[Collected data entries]
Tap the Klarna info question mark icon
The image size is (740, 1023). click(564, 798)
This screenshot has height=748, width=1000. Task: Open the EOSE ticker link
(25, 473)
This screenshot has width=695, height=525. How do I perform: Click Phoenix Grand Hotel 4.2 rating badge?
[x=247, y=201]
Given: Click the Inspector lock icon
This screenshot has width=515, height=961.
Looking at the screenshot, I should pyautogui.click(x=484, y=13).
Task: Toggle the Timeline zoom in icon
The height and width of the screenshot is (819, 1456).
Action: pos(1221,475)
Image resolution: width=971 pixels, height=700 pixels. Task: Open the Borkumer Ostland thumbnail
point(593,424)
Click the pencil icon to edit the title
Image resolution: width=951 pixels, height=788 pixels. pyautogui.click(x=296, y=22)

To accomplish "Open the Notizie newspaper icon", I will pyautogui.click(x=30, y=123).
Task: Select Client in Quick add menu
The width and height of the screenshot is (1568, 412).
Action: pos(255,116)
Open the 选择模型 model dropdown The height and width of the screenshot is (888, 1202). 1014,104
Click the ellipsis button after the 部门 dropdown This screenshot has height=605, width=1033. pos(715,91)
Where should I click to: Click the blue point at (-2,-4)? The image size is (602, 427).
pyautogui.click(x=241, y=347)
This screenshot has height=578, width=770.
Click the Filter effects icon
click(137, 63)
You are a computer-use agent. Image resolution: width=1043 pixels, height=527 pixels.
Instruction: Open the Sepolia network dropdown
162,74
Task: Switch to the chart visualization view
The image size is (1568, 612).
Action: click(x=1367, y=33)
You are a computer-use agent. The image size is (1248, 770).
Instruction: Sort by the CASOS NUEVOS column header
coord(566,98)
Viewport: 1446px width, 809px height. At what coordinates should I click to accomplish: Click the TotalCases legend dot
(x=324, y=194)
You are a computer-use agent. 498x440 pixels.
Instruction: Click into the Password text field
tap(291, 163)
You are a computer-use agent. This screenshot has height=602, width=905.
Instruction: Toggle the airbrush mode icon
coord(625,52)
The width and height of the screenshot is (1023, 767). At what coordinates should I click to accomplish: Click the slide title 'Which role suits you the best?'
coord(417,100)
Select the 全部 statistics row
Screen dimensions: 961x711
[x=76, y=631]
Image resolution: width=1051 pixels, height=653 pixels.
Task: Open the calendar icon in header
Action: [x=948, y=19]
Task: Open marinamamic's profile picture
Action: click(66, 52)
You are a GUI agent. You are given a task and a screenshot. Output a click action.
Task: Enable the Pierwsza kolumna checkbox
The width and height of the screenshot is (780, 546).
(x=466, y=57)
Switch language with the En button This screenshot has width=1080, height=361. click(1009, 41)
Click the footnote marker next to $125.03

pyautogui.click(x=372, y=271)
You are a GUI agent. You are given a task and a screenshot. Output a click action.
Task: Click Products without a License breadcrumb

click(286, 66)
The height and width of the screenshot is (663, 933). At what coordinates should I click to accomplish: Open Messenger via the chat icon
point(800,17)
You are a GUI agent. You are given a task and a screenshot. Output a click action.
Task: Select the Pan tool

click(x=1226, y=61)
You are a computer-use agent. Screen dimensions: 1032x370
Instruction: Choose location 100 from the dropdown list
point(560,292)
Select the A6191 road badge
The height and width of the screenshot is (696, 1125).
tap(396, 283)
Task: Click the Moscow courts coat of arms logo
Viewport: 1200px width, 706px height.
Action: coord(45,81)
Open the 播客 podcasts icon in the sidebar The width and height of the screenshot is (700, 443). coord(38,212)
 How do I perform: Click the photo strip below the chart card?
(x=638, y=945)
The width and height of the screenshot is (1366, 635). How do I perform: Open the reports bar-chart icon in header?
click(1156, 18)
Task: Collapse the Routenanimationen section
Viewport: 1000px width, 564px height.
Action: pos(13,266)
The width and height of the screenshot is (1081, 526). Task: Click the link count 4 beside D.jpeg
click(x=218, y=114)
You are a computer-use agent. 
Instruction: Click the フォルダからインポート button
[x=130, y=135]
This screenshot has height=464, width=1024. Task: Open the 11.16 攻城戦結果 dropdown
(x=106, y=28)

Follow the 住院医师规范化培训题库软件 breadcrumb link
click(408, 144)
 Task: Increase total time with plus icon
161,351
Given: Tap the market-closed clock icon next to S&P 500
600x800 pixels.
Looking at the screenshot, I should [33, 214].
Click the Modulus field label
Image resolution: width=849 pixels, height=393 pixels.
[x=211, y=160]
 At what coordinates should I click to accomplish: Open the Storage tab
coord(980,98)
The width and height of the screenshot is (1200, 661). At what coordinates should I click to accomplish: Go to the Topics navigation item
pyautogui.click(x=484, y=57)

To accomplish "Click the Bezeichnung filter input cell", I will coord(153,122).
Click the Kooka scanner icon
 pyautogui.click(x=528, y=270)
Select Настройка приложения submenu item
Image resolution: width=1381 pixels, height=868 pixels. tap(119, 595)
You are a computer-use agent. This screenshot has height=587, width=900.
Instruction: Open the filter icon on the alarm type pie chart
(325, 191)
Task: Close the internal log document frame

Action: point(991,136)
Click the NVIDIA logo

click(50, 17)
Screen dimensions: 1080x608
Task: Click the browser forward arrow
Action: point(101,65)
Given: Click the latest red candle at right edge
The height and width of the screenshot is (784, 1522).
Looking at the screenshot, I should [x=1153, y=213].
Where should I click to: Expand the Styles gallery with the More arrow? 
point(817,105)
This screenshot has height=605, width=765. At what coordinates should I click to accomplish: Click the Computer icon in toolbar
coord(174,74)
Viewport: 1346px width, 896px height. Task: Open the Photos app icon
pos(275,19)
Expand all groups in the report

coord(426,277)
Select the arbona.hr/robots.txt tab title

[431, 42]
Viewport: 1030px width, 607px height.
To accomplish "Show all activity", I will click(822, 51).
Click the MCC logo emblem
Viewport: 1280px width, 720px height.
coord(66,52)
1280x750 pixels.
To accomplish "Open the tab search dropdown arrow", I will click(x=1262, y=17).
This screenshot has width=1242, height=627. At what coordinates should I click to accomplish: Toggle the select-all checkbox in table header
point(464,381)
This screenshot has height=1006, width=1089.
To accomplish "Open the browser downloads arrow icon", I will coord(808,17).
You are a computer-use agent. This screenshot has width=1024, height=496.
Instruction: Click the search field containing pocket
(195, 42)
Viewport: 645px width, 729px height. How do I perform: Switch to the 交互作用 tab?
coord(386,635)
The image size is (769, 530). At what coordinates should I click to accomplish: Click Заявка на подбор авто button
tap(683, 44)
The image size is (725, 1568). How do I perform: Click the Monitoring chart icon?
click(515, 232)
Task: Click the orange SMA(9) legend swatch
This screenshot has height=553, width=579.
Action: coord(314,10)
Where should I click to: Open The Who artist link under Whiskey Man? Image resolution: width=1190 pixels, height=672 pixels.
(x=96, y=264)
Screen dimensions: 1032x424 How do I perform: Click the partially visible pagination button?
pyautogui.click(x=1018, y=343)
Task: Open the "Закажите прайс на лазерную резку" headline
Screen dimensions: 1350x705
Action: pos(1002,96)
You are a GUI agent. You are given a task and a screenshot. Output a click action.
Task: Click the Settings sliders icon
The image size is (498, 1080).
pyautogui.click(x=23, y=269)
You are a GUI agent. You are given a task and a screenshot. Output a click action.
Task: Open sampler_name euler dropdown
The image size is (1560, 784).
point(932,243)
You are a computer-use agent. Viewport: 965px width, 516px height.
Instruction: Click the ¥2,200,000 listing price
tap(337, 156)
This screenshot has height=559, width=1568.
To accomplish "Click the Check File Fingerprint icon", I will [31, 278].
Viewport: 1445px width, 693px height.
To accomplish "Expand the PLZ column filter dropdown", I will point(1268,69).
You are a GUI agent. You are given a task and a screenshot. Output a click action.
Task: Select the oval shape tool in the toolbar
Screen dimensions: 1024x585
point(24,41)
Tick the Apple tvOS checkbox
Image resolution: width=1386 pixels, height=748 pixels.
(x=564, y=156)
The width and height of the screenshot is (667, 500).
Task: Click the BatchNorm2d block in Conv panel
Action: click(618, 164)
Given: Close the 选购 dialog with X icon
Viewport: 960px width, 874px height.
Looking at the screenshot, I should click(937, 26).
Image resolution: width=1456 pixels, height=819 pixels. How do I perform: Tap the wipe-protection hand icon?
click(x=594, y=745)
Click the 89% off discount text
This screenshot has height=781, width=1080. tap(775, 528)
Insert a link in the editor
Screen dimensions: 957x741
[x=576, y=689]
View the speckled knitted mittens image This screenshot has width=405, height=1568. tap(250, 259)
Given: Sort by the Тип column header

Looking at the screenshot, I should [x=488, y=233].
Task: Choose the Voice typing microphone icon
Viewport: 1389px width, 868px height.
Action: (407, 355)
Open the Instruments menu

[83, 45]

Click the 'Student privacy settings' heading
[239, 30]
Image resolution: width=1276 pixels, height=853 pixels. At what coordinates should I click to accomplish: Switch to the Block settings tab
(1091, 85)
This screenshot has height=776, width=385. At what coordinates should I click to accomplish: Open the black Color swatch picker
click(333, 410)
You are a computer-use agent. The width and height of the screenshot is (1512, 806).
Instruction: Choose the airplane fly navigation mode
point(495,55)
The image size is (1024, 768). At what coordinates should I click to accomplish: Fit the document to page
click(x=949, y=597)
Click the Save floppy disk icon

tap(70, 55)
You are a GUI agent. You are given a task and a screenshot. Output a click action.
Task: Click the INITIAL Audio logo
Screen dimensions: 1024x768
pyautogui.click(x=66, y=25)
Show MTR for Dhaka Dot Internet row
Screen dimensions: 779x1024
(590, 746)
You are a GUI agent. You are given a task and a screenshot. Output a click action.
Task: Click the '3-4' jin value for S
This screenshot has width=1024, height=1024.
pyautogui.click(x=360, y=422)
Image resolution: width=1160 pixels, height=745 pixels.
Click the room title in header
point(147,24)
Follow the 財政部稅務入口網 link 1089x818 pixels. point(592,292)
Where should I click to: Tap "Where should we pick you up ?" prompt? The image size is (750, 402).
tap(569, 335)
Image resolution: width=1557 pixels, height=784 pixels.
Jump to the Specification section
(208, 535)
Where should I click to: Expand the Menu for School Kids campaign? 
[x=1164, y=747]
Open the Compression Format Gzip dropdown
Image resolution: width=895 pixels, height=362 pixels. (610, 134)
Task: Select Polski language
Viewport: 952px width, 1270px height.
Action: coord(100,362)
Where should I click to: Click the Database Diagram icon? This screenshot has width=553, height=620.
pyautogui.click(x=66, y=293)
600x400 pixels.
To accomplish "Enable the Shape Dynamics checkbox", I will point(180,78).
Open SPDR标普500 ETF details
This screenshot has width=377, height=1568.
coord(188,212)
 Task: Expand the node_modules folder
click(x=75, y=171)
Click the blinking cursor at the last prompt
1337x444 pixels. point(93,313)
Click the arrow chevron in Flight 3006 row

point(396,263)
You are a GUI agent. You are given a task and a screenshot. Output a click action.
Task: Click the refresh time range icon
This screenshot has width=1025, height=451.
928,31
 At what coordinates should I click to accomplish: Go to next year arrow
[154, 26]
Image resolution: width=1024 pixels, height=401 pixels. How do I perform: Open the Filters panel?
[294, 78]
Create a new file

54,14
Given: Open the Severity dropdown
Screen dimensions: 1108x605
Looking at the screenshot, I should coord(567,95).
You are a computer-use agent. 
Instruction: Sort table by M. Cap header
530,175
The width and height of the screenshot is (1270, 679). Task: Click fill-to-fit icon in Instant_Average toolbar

*TO DO*: Lines to set down from above: the line with "Click the room title in header", the line with "Image resolution: width=1557", and every line between, each exactly as written.

*EXERCISE RESPONSE*:
Click the room title in header
point(147,24)
Follow the 財政部稅務入口網 link 1089x818 pixels. point(592,292)
Where should I click to: Tap "Where should we pick you up ?" prompt? The image size is (750, 402).
tap(569, 335)
Image resolution: width=1557 pixels, height=784 pixels.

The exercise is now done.